### DIRECTIONS
The expected result is the full listing, retyped exactly, without a single picture.

### EXTRACTED MATERIAL
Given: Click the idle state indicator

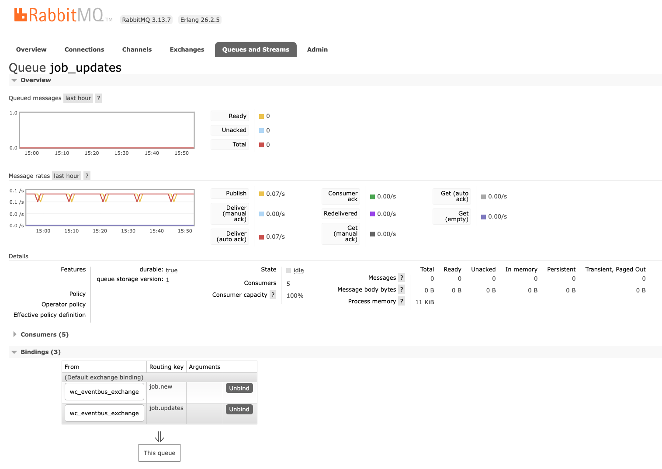Looking at the screenshot, I should 298,270.
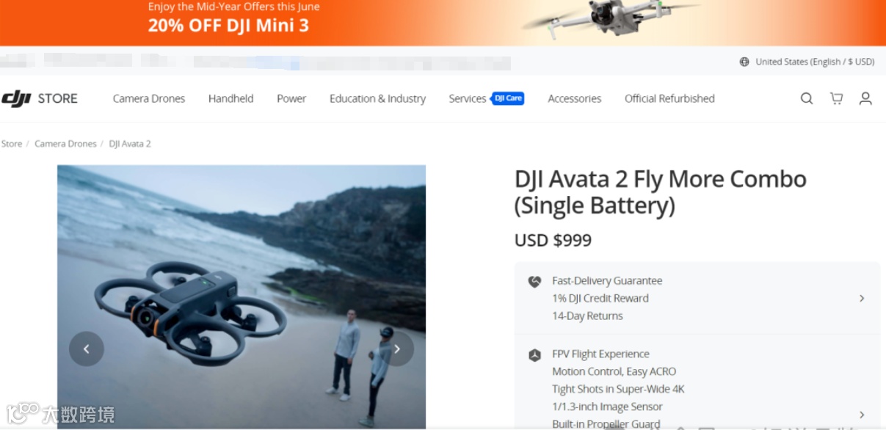
Task: Open the Camera Drones menu
Action: point(149,98)
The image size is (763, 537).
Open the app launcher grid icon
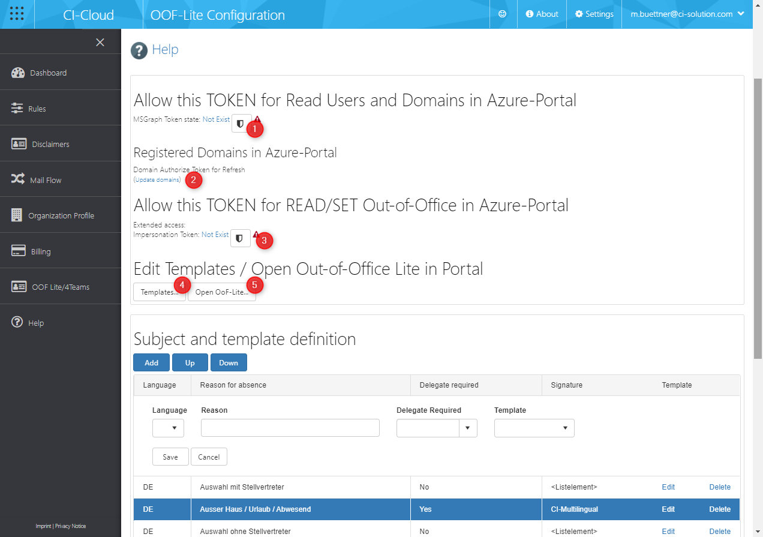(17, 14)
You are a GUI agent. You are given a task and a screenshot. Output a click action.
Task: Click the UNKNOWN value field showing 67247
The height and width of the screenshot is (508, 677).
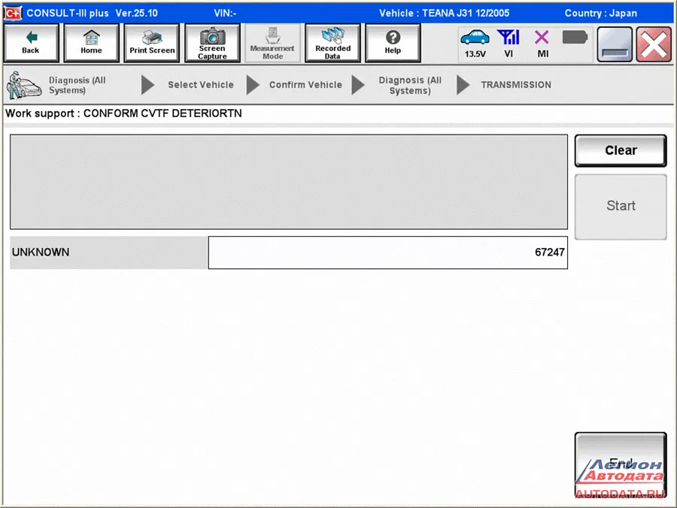387,252
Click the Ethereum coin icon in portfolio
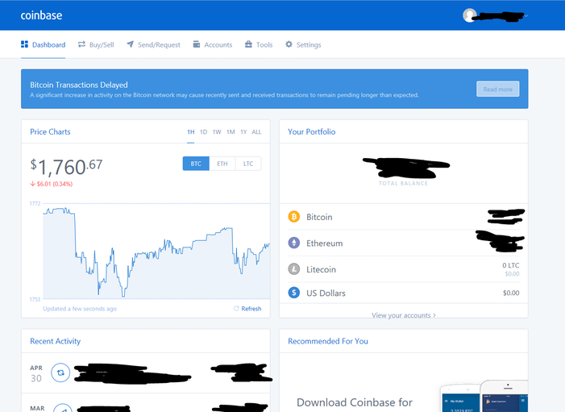This screenshot has height=412, width=565. 293,243
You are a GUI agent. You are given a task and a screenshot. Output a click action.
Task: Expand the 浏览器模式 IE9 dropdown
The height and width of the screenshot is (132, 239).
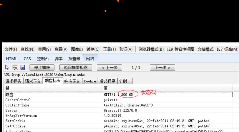point(166,49)
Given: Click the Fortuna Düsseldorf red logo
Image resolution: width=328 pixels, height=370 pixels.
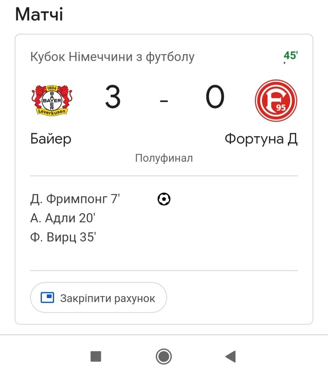Looking at the screenshot, I should click(276, 101).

### PROBLEM SOLUTION
Given: Click the idle state indicator

Looking at the screenshot, I should 298,270.
Task: Open the Camera Drones menu
Action: point(149,98)
The image size is (763, 537).
Open the app launcher grid icon
(17, 14)
You are a GUI agent. You are given a task and a screenshot. Output a click action.
Task: Click the UNKNOWN value field showing 67247
The height and width of the screenshot is (508, 677).
387,252
Click the Ethereum coin icon in portfolio
This screenshot has height=412, width=565. 293,243
You are a GUI agent. You are given a task and a screenshot. Output a click action.
Task: Expand the 浏览器模式 IE9 dropdown
The height and width of the screenshot is (132, 239).
point(166,49)
Given: Click the Fortuna Düsseldorf red logo
Image resolution: width=328 pixels, height=370 pixels.
Looking at the screenshot, I should click(276, 101).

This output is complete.